• **TO DO**:
- a) Summarize the text on Medicare cuts in two sentences.
- b) According to the text on Medicare cuts, why can most providers absorb the planned payment cuts without lowering the quality or availability of care? Answer in two sentences.
- c) Write the next part of the text on Medicare cuts, picking up after its final sentence.

WASHINGTON—Medicare is in for some big cuts under the balanced-budget agreement that was reached last week. But those cuts, however necessary, will do almost nothing to address the crisis the program will face when the first baby boomers start receiving benefits in little more than a decade. Nor do these savings require the 38 million current participants to bear a more equitable share of the burden of this middle-class entitlement.
By failing to do more than trim short-term spending, Congress and the Clinton Administration may be passing up their best opportunity to deal with a problem now that will only become more intractable over the next 20 years.
The budget agreement calls for roughly $110 billion in Medicare savings over five years. This would come from slowing the growth of payments to hospitals, doctors, H.M.O.’s, nursing homes, laboratories and home health agencies. For the most part, these providers are financially strong enough to absorb such cuts without lowering the quality or availability of care.
This is because in many markets Medicare’s payments to hospitals are generous compared with those of private insurance plans. Even where Medicare’s payments to doctors are well below those of private payers, the Federal system remains attractive to doctors because it generally places far fewer restrictions on their decisions and treatments than private insurers now do.

[Stored items from a collection]
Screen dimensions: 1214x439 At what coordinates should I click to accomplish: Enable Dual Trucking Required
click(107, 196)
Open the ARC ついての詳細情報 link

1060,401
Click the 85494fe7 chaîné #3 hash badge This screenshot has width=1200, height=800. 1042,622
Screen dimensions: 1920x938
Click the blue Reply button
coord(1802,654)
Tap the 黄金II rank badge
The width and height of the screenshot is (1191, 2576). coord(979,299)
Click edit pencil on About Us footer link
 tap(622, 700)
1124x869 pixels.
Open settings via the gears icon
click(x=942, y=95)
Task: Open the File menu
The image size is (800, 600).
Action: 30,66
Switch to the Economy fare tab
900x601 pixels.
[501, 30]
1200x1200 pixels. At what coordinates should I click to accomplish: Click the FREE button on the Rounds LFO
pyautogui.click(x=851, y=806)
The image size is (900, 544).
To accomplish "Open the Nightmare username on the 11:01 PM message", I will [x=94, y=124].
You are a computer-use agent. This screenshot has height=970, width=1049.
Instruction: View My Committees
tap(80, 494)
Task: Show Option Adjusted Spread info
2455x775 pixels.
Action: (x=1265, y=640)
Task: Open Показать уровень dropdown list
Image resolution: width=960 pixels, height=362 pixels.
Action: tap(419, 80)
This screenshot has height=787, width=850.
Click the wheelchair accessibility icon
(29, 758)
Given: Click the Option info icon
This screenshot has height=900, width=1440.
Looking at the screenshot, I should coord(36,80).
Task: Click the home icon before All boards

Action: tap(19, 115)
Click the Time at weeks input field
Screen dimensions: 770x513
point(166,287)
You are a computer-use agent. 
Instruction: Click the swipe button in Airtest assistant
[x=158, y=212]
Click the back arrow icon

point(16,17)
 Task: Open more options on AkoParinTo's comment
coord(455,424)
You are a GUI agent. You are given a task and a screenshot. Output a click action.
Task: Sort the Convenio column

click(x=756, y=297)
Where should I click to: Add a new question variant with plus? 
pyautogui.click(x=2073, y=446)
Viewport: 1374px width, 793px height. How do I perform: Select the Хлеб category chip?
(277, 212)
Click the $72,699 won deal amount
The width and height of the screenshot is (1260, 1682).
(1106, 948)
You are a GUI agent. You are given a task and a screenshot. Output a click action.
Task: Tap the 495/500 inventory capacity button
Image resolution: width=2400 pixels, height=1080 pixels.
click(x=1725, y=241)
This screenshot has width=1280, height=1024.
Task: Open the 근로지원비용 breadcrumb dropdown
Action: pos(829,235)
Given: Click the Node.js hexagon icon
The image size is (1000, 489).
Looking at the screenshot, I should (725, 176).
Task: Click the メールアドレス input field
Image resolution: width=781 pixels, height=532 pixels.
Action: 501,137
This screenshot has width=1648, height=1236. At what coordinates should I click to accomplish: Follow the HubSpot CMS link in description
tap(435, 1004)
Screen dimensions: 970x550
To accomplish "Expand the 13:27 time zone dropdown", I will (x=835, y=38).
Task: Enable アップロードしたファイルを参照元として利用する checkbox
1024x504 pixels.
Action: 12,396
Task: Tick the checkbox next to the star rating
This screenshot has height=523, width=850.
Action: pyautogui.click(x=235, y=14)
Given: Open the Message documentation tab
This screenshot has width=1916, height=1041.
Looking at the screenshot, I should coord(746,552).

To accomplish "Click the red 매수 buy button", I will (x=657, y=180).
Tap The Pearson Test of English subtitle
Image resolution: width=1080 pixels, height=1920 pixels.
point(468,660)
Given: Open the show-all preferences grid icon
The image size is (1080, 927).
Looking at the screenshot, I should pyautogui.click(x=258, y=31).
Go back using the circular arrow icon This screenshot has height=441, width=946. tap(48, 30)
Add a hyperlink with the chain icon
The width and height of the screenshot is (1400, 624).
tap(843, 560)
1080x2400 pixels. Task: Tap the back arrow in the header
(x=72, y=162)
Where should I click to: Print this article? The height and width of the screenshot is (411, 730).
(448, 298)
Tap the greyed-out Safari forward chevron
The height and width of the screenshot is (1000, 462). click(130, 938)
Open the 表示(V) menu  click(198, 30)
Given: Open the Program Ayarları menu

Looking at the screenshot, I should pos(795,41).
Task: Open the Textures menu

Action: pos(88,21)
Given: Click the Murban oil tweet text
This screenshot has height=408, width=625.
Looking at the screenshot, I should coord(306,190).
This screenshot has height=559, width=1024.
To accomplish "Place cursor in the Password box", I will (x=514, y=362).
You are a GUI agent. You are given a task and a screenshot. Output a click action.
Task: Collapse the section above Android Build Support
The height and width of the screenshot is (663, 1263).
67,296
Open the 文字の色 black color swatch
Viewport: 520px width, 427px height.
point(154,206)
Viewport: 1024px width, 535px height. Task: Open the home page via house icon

• **RESPONSES PER TASK**:
- a) The balanced-budget agreement calls for roughly $110 billion in Medicare savings over five years by slowing the growth of payments to hospitals, doctors, H.M.O.'s, nursing homes, laboratories and home health agencies, most of which are strong enough to absorb the cuts. Those cuts do almost nothing about the crisis the program will face when baby boomers start receiving benefits, and they do not ask current participants to bear a more equitable share of the burden.

- b) In many markets, Medicare's payments to hospitals are generous compared with those of private insurance plans. Even where its payments to doctors are well below those of private payers, the Federal system stays attractive to doctors because it places far fewer restrictions on their decisions and treatments than private insurers do.

- c)
Under the new agreement, recipients will have to contribute about $15 billion more in premiums over the next five years. But this sacrifice is far smaller than it may seem. Almost two-thirds of the money will come from canceling a provision which allows the percentage of Medicare’s costs supported by premiums to fall after 1998.
The remaining $6 billion will be raised through a gradual increase—$4.50 a month per recipient by 2002—in premiums. This small rise will be more than offset by about $10 billion of worthwhile new benefits like colorectal screening, annual mammography, diabetes management programs and lower coinsurance payments for outpatient treatment. These benefits should cut participants’ out-of-pocket expenses and their premiums for supplemental Medigap insurance.
Yes, cutting the payments to doctors and hospitals will slow the growth of Medicare spending over the next few years. But it will do little to slow the program’s spending over the long run because it does nothing to encourage efficiency. Nor will the changes make Medicare more equitable. Certainly, participants with above-average incomes should be asked, as they were in the Republican plan of 1995 and the President’s health reform proposal, to pay slightly higher premiums to ease the burden on taxpayers, many of whom lack their own health insurance.
The Congressional committees that will translate the budget agreement into actual legislation should correct its omissions. They can start by approving structural changes that will create a more efficient and competitive Medicare system. For example, they might begin creating a system in which recipients are given a choice between competing plans; those who choose inexpensive plans with a limited choice of providers and few amenities might receive rebates, while those selecting the most expensive coverage would have to pay additional premiums out of pocket.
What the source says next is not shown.